So I have just been playing about with the TACX training software for the Zone 2 rides while I am locked in. As I am running a NEO there is the power distribution widget on the heads up display. Now the thing is 180° out of whack for my stroke so upside down and back to front. Still usable though.
I naturally want to spin so by about this point in the year I am up to 100rpm as my normal cruising cadence. Since I haven’t been out on the bike in weeks I have no real idea where I am with that.
If we presume that the goal here is to get the perfect horizontal ‘peanut’ shape then a few things are occurring to me about my stroke:
…I can more or less get the horizontal peanut but only under certain circumstances:
…high load
…LOW revs <90 RPM
…Way back on the saddle (indicative of a fit issue?)

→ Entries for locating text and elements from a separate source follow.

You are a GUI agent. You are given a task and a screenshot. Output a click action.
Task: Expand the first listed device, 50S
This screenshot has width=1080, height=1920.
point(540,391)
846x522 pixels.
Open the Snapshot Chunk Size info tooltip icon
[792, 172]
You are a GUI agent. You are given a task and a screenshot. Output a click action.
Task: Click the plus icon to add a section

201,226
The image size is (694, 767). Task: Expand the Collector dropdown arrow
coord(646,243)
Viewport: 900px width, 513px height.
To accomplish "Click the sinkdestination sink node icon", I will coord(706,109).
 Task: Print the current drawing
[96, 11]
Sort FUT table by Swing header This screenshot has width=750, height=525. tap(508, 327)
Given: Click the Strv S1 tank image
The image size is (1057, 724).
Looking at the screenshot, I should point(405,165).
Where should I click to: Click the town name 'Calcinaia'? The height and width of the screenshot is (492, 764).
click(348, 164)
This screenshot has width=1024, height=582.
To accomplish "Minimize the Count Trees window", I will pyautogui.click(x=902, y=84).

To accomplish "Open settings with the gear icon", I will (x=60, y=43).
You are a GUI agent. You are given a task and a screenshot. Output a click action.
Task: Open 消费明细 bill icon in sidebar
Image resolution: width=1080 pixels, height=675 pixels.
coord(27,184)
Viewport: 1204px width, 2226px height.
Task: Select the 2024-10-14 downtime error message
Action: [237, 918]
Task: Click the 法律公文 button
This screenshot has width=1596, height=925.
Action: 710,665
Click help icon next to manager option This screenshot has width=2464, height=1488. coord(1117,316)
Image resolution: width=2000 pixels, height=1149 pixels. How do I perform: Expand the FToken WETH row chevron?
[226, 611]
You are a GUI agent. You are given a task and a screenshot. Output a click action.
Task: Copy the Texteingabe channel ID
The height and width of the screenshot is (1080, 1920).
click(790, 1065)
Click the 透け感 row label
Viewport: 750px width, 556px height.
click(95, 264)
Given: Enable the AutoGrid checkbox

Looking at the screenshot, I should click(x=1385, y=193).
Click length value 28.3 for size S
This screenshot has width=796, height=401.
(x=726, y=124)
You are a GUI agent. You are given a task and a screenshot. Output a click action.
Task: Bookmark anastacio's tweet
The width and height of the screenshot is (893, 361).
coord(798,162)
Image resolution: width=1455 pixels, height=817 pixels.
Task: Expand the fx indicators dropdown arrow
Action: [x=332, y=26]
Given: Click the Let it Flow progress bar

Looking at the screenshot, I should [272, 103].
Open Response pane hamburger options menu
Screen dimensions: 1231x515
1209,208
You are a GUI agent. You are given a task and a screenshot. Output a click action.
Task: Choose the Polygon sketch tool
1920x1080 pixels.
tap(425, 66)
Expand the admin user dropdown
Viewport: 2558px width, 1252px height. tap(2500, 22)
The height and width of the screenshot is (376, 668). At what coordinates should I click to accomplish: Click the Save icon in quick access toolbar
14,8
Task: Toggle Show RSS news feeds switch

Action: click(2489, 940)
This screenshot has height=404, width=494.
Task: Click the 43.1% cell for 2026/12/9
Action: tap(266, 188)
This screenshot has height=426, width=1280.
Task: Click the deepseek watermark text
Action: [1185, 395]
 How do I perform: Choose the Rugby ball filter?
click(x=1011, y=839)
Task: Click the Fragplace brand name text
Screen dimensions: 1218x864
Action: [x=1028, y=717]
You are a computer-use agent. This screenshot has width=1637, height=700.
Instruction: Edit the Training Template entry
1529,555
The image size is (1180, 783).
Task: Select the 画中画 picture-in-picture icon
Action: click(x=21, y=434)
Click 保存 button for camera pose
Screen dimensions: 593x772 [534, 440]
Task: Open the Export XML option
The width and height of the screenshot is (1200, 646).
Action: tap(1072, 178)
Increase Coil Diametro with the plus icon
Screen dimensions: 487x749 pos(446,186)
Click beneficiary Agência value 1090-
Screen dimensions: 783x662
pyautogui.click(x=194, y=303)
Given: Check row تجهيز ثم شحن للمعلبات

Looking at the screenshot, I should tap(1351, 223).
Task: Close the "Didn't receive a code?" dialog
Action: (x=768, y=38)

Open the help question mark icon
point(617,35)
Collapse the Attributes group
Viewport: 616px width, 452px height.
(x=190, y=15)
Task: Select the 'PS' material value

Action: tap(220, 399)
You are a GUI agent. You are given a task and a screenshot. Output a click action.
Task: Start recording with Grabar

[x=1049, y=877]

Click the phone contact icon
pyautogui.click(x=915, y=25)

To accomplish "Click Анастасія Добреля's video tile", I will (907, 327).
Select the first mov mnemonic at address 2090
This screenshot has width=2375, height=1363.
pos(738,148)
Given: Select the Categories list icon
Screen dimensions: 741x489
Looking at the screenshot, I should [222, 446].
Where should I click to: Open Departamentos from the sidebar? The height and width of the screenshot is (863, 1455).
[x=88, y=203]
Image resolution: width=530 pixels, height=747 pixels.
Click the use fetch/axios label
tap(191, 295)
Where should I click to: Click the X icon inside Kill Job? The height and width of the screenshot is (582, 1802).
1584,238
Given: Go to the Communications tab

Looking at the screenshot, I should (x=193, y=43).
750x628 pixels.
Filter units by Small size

Even then there is a big difference in the shape of the ‘lobes’ on the peanut with my right leg favoring the 2 o’clock region and my left the 5 o’clock. I presume this is just a legacy of my other sport where the legs favor quads and hams differently. Definitely interesting to see. Trying to work on it is a bit of a blast when noodling along in zone 2.
I always have a bit if a waist on the peanut. Can’t seem to get that to open up a lot. More kick’n pull?
Really though apart from being an interesting distraction from sitting on the trainer for an easy couple of hours is there any real utility to pursuing this? I have read mixed messages out there.
And what gives on the low cadence thing? If high cadence is more efficient and I have been training my entire life to lift it why is the stroke efficiency so off at higher RPM for me? Am I just really a grinder who has forced an unnatural style on myself?